His contributions to theory and research in family therapy and human systems theory were summarized in Family Paradigms (Guilford Press, 1986), a book heralded at the time as “one of the finest theoretical books yet published in the family therapy field” and “among the most significant developments of the decade.” This work has also seen application in organization development.

He and his wife at the time, Joan Constantine, also researched and practiced group marriage in the 1970s. They created the Family Tree organization to promote healthy non-monogamous families. They collaboratively authored a book on the subject in 1974, Group Marriage: A Study of Contemporary Multilateral Marriage (Collier Books, 1974).

=== Patents ===
US Patents: 7010753 Anticipating drop acceptance indication; 7055105 Drop-enabled tabbed dialog; 8161026 Inexact date entry

== Music ==
Although he played piano, saxophone, and violin as a child, Constantine gave up instrumental performance for singing. He sang with the award-winning Burtones ensemble while a student at MIT, is a twelve-year veteran and alum of the semi-professional Zamir Chorale of Boston, and is a member of the Zachor Choral Ensemble, a Boston-based group dedicated to keeping alive the memory of the Holocaust through music.
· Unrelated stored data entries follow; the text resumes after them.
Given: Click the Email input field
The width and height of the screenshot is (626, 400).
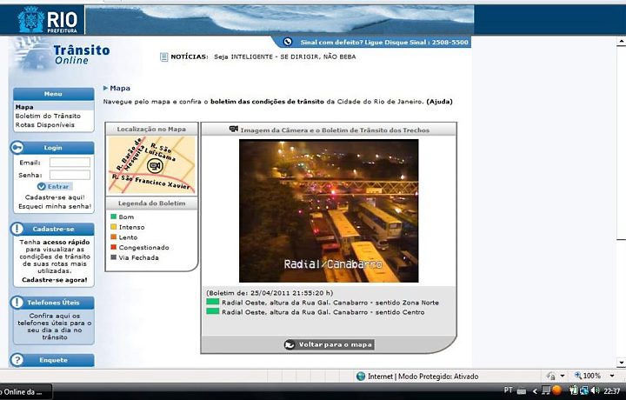Looking at the screenshot, I should point(70,162).
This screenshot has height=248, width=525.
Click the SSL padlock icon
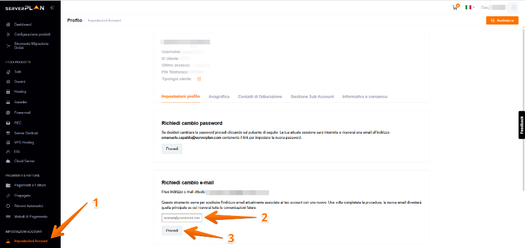pyautogui.click(x=8, y=151)
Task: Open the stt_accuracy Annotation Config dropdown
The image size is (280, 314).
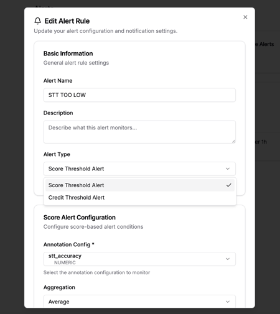Action: (139, 259)
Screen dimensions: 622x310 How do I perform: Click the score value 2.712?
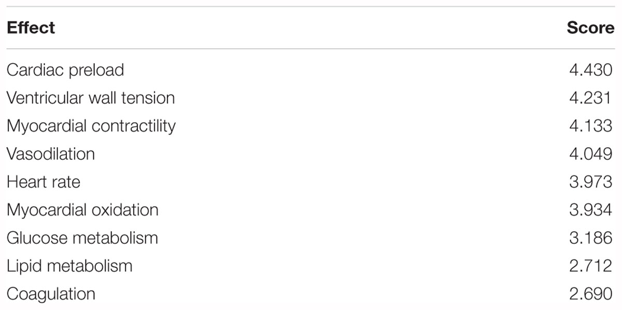tap(591, 266)
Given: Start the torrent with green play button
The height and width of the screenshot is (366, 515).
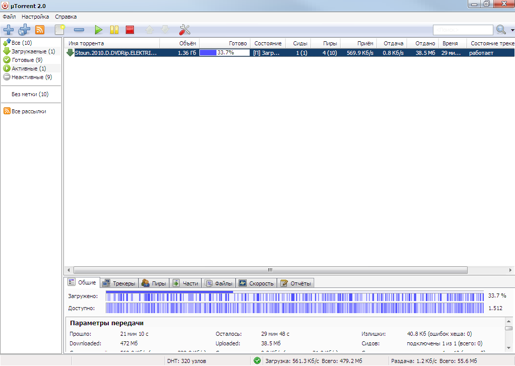Looking at the screenshot, I should coord(99,30).
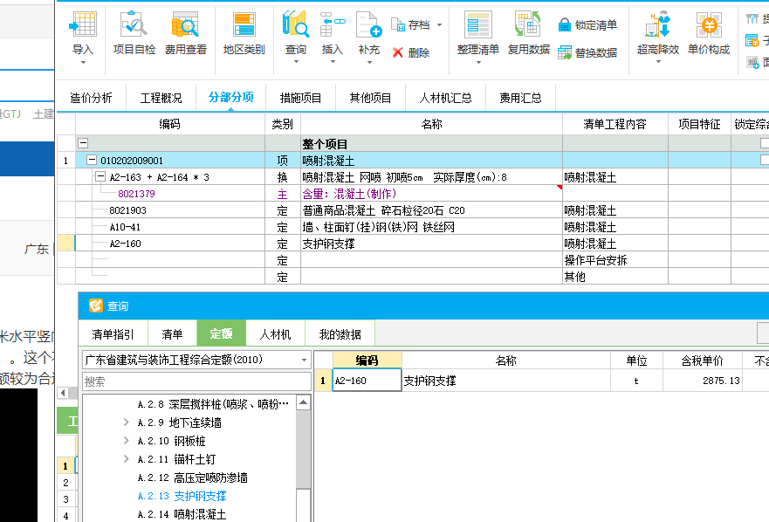Collapse the 整个项目 root tree node
Screen dimensions: 769x522
83,143
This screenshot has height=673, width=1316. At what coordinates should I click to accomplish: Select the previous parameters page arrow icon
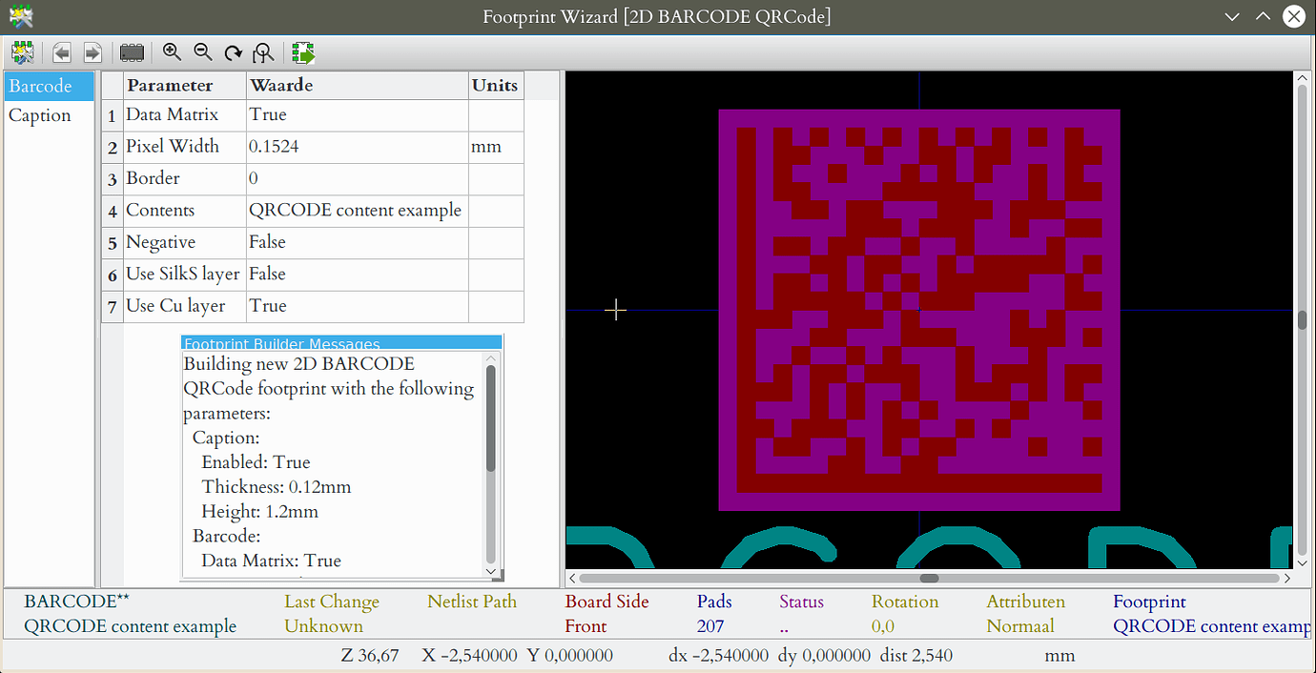coord(61,52)
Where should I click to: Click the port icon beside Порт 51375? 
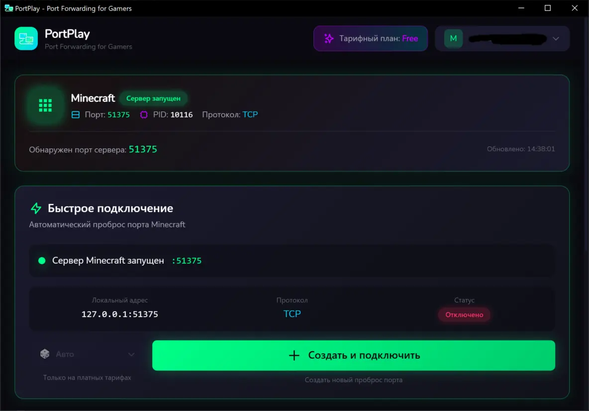[x=75, y=114]
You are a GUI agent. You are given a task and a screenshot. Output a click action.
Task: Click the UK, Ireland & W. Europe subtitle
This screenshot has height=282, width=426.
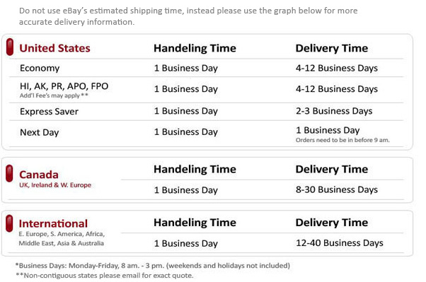click(55, 185)
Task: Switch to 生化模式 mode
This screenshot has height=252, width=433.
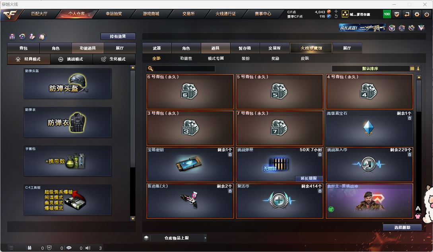Action: [114, 59]
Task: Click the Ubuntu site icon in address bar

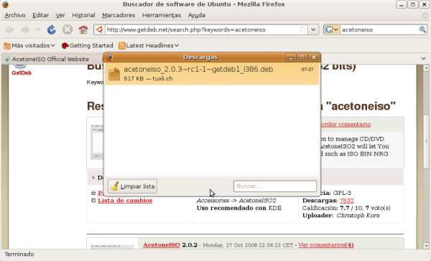Action: (100, 29)
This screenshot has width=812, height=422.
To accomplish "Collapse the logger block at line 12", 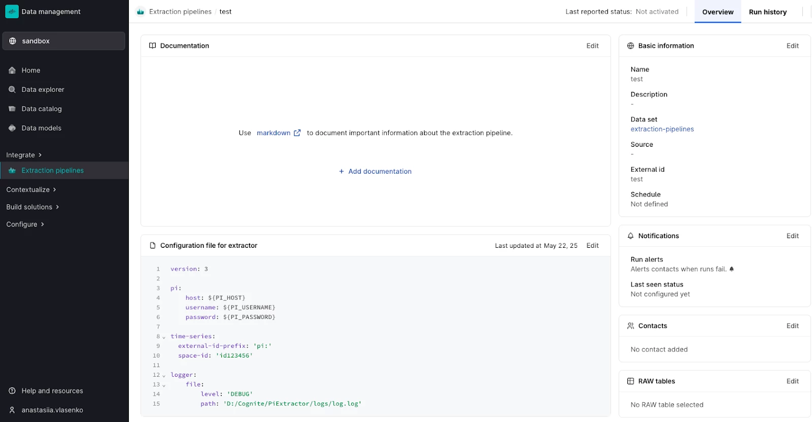I will [x=164, y=376].
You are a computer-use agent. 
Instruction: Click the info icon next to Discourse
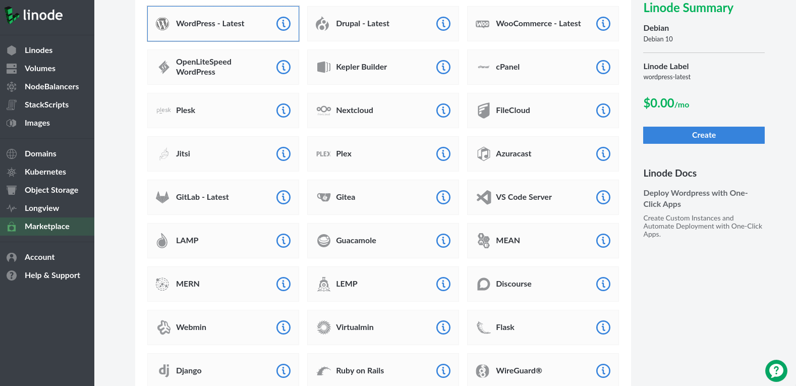coord(603,284)
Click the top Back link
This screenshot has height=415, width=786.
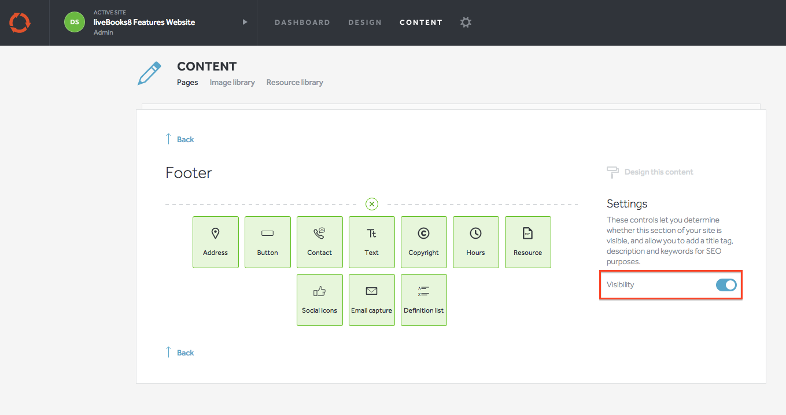tap(185, 139)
Constantine is also a composer with several major works to his credit. He studied theory and composition under George Litterst and Stephan Peisch at the New England Conservatory. His first commissioned work, Concerto Grosso No. 1 in G-minor, “Serendipity,” was premiered by the Rockford (Illinois) Pops Orchestra on 9 July 1981. His choral work, “No Hidden Meanings,” based on a text by psychologist Sheldon Kopp, was commissioned by the American Humanist Association and premiered at MIT’s Kresge Auditorium, 20 June 1982.

His choral setting of the traditional Shehechiyanu blessing was premiered April 18, 2010 by HaShirim at the groundbreaking for Temple Ahavat Achim in Gloucester, Massachusetts.

== Fiction ==
Constantine, an active (professional) member of the Science Fiction and Fantasy Writers of America, is the author of numerous short stories, mostly published under several pseudonyms. He edited Infinite Loop (Miller Freeman Books, 1993), an anthology of science fiction by writers in the computer field described in the Midwest Book Review as "quite simply one of the best anthologies to appear in recent years.”

Writing under the pen name Lior Samson, Constantine is the author of several critically acclaimed political thrillers, including Bashert, The Dome, Web Games, The Rosen Singularity, Chipset, Gasline, and Flight Track. His other fiction includes Avalanche Warning (Gesher Press, 2013), The Four-Color Puzzle (Gesher Press, 2013), and Requisite Variety: Collected Short Fiction (Gesher Press, 2011). His first novel, Bashert, was included in a time capsule at MIT by the class of 1967 for its 50th reunion. The time capsule is slated to be opened in 2067.

== Publications ==
Constantine has more than 200 published papers to his credit, as well as 22 books. A selection:
- 1974. Group marriage: A study of contemporary multilateral marriage. With Joan Constantine. Collier Books, 1974.
- 1975. Structured Design. With Ed Yourdon. Yourdon Press.
- 1981. Children and Sex: New Findings, New Perspectives. (ed.) with Floyd Martinson. Little Brown & Co (T).
- 1986. Family Paradigms: The Practice of Theory in Family Therapy. Guilford Press.
- 1995. Constantine on Peopleware. Yourdon Press Computing Series.
- 1999. Software for Use: A Practical Guide to the Essential Models and Methods of Usage-Centered Design. With Lucy Lockwood. Reading, MA: Addison-Wesley.
- 2001. The Peopleware Papers: Notes on the Human Side of Software. NJ: Prentice Hall.
- 2001. Beyond Chaos: The Expert Edge in Managing Software Development. (ed.). Boston: Addison-Wesley.
- 2002. 'The Unified Process Transition and Production Phases. (ed.) with Scott W. Ambler. CMP Books, Lawrence 2002, ISBN 1-57820-092-X.